CAST & CREDITS

regia:
Marco Pontecorvo

distribuzione:
01 Distribution

durata:
100'

produzione:
Panorama Films

sceneggiatura:
Marco Pontecorvo, Roberto Tiraboschi

fotografia:
Vincenzo Carpineta

montaggio:
Alessio Doglione

musiche:
Andrea Guerra

Pa-ra-da | Recensione | Ondacinema

Pa-ra-da

di Marco Pontecorvo

drammatico, Italia, Francia, Romania (2008)

di Claudio Zito

Voto: 6.0
Accolto a Venezia da applausi scroscianti, arriva in sala il film che vede il debutto alla regia, a quarantadue anni, del figlio del grande Gillo Pontecorvo. Il soggetto è di quelli che fanno discutere: un clown francese di origine algerina (il credibile Jalil Lespert), orfano di padre e nomade di indole, decide di dedicare la propria esistenza al recupero dei "boskettari", i bambini rumeni che dormono in giacigli improvvisati all'interno della rete fognaria. Con il suo volontarismo idealista, si mette contro la polizia e la mafia locale, cui rischia di sottrarre la manovalanza.

Nel parlare di una società in forte ripresa economica, l'autore sceglie quindi di descrivere gli esclusi da tale sviluppo (senza progresso, direbbe Pasolini), costretti a vivere di espedienti, prostituzione compresa. Tale scelta potrebbe essere foriera di critiche, specie da destra; rappresenta tuttavia, a sua volta, una critica al canonico punto di vista occidentale, che è anche quello iniziale del protagonista, sulla storia e l'attualità dei Paesi dell'est, considerati redenti dalle proprietà taumaturgiche dell'economia di mercato e dall'ingresso nell'Unione Europea.
Il regista inoltre si cala nella vicenda con la giusta crudezza, adattando una sceneggiatura (sempre sua, in collaborazione con Roberto Tiraboschi) piuttosto lineare, per quanto problematica, che evidenzia l'opportunismo delle istituzioni (l'ambasciata francese) e persino delle organizzazioni umanitarie, interessate più alla salvaguardia dei loro progetti in quanto tali che alla crescita e all'emancipazione dei loro assistiti. Accuse coraggiose, per un film che rischiava di scivolare nel buonismo.

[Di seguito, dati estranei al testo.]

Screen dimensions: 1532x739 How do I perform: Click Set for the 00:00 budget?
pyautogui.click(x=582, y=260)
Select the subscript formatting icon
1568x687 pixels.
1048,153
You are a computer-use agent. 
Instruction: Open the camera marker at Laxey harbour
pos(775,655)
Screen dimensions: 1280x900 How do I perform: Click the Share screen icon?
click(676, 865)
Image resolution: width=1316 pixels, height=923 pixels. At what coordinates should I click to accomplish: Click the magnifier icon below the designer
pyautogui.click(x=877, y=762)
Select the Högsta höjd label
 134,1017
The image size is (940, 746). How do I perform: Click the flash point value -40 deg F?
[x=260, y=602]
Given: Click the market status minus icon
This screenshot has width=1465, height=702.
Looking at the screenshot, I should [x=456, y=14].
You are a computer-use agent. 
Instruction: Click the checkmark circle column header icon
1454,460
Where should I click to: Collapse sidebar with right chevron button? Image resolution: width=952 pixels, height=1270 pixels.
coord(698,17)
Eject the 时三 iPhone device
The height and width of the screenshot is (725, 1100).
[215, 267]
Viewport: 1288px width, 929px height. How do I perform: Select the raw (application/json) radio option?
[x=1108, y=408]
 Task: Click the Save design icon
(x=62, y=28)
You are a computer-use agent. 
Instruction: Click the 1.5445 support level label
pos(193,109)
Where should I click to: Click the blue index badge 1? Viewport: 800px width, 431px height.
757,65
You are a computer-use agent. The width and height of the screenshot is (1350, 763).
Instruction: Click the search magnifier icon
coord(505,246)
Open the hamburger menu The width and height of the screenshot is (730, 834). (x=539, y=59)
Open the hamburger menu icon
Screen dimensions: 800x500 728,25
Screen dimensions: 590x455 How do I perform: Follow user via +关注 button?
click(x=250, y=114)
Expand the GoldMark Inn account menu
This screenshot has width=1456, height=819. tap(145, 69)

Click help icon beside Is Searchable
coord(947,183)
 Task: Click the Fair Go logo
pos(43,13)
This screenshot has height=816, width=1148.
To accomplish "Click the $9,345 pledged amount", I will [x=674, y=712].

Se si azzarda un paragone con il cinema di Gillo Pontecorvo, il figlio Marco ne riprende le tematiche sociali e l'attenzione per la politica estera, ma ne differisce nello stile. Non più un cinema spettacolare, popolare e relativamente convenzionale, realizzato al fine di raggiungere un pubblico il più vasto possibile, bensì una regia con ambizioni autoriali. Ma è proprio qui che, purtroppo, il film delude, almeno in parte. I rapidi e grossolanamente nervosi movimenti di macchina, a unire i primi piani dei personaggi, potevano essere efficaci per immergersi in quei torbidi bassifondi, ma denunciano scarsa personalità e finiscono con l'aggiungere confusione alla narrazione. Inoltre, malgrado la volontà di non edulcorare nulla, talvolta vengono a galla il patetico ed il retorico, specie nella seconda parte dell'opera, che conta almeno tre scene fortemente drammatiche.

La passione civile è dunque ammirevole, la commozione sgorga spesso in maniera autentica, ma il risultato, apprezzabile per un'opera prima, non convince del tutto, per quanto sia prevedibile un certo successo di critica.